Mój pobyt na konferencji “Cognitive Dominance: Misinformation, Disinformation, and Influence in Great Power Competition” w stolicy Szwecji się skończył i wróciłem do domu z olbrzymią dawką wiedzy. Czas na krótkie podsumowanie:
Operacje wpływu są wyzwaniem dla większości państw świata. Stąd obecność przedstawicieli wszystkich kontynentów poza Afryka i Ameryką Południową. Stany Zjednoczone, Izrael, Bułgaria, Singapur, Australia to tylko niektórzy uczestnicy, co pokazuje skalę problemu. Odpowiedzią może być tylko współpraca międzynarodowa. Europie brakuje dobrego rozeznania chińskich operacji kognitywnych, a rozległą wiedzą na ten temat posiada Australia czy Singapur. Natomiast państwa te radzą sobie gorzej z rosyjskimi operacjami wpływu.

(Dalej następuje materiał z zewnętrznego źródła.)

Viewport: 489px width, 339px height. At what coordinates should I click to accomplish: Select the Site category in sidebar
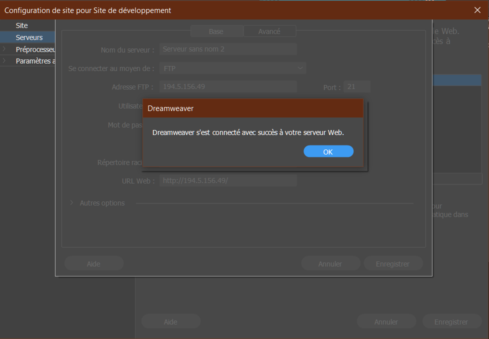click(22, 26)
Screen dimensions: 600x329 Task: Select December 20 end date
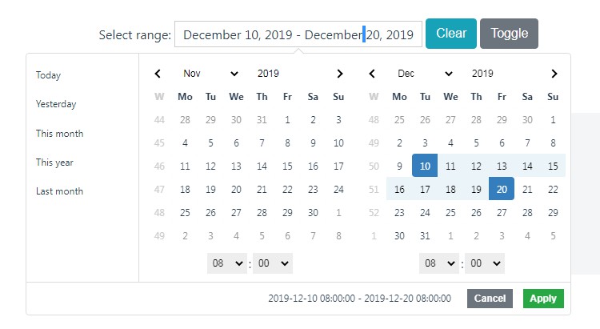click(x=502, y=189)
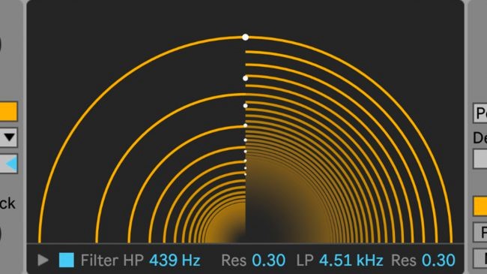Click the blue left-pointing arrow button

[8, 164]
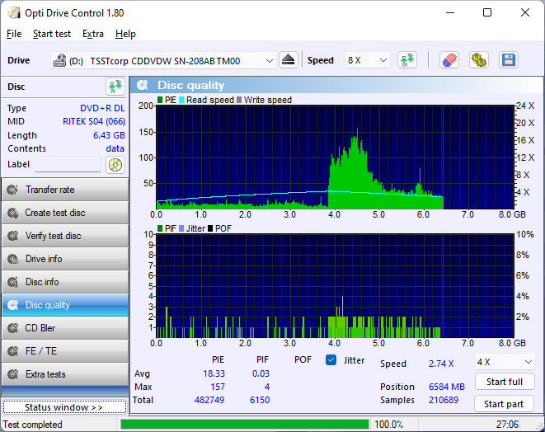Viewport: 545px width, 432px height.
Task: Expand the 8 X speed dropdown
Action: [x=367, y=61]
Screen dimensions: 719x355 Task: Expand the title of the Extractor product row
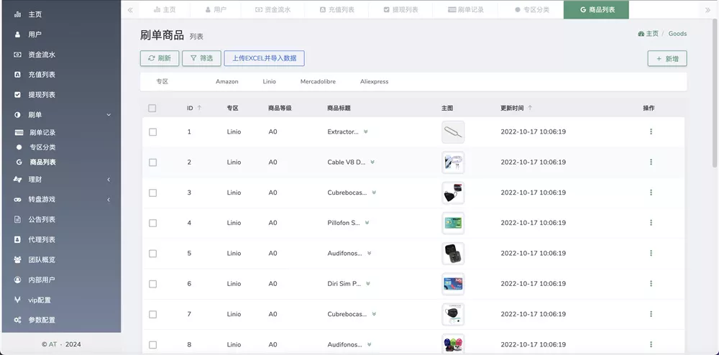[x=366, y=132]
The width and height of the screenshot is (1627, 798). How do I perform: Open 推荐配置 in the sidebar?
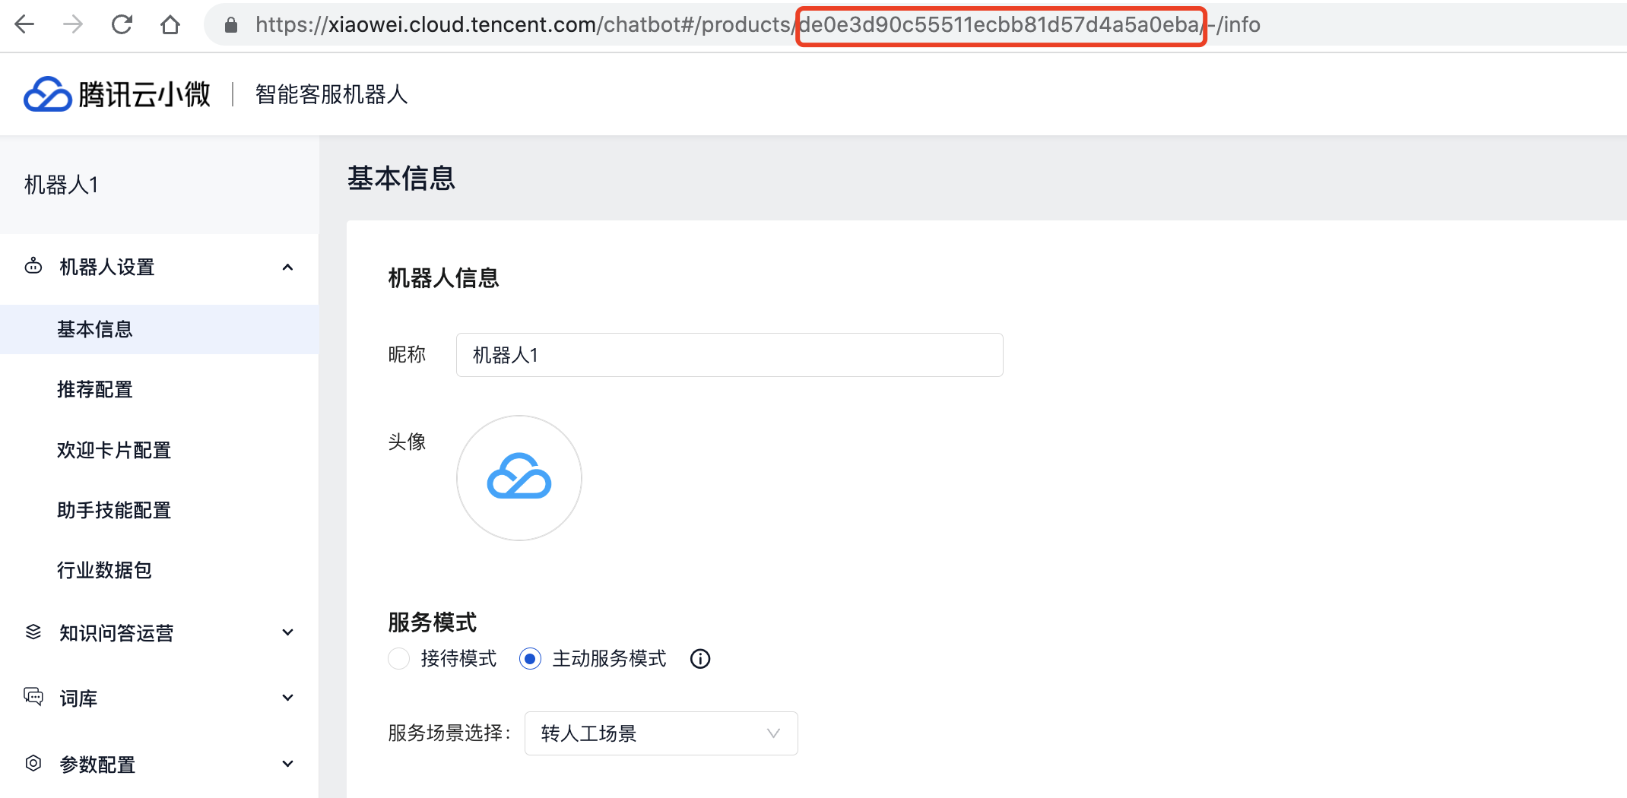click(95, 389)
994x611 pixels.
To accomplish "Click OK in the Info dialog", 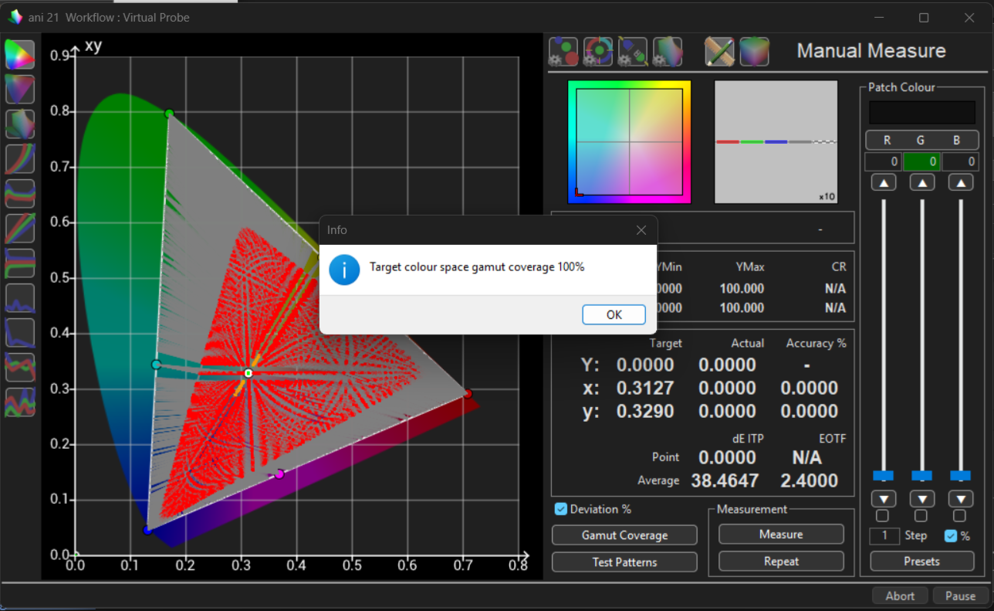I will pos(614,314).
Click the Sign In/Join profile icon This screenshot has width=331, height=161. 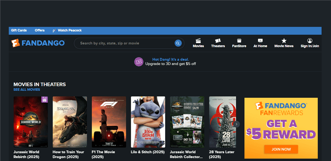point(309,41)
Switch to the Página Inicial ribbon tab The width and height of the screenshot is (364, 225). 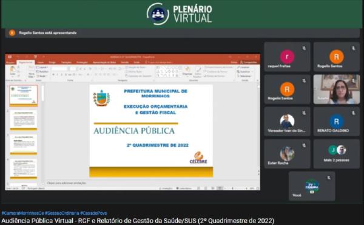[x=25, y=63]
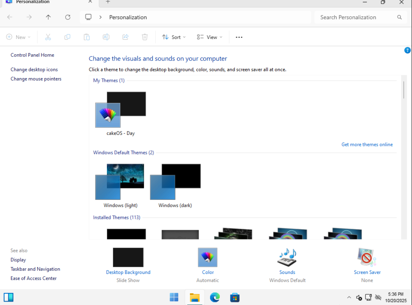Screen dimensions: 412x305
Task: Open the Screen Saver icon
Action: click(367, 258)
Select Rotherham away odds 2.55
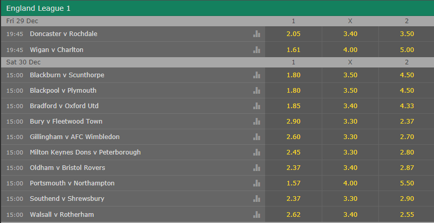The height and width of the screenshot is (223, 434). point(407,214)
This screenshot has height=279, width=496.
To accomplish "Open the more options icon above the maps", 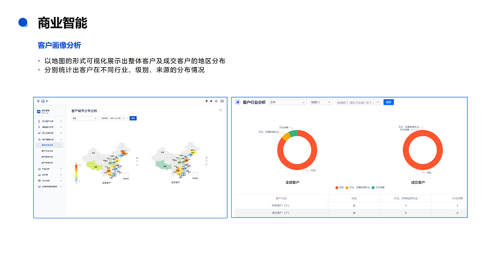I will 220,110.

Eksperci na konferencji rzadko mówili o dezinformacji. Dominowały terminy: operacje wpływu, operacje informacyjne, działania kognitywne, co pokazuje, zmiany w terminologii, ale również podkreślenie, że największym wyzwaniem są działania prowadzone przez aparat bezpieczeństwa państw autorytarnych, a nie rozsiewanie fake newsów przez plaskoziemców.
Widać trend tworzenia agencji państwowych, ponieważ coraz częściej dochodzi się do wniosku, że z wyzwaniami w sferze informacyjnej i kognitywnej bez aktywnego udziału państwa nie można sobie poradzić.
Dyskusja o media literacy nie toczy się wokół tego czy takie przedmioty wprowadzać czy nie, bo jest to oczywiste tylko jak zrobić to skutecznie.
Niestety Polska przy innych państwach wypada bardzo słabo. Zdecydowanie nie pomaga tutaj brak ekspertów na takich wydarzeniach, które są okazją do zdobycia wyjątkowej wiedzy i zdobycia cennych kontaktów.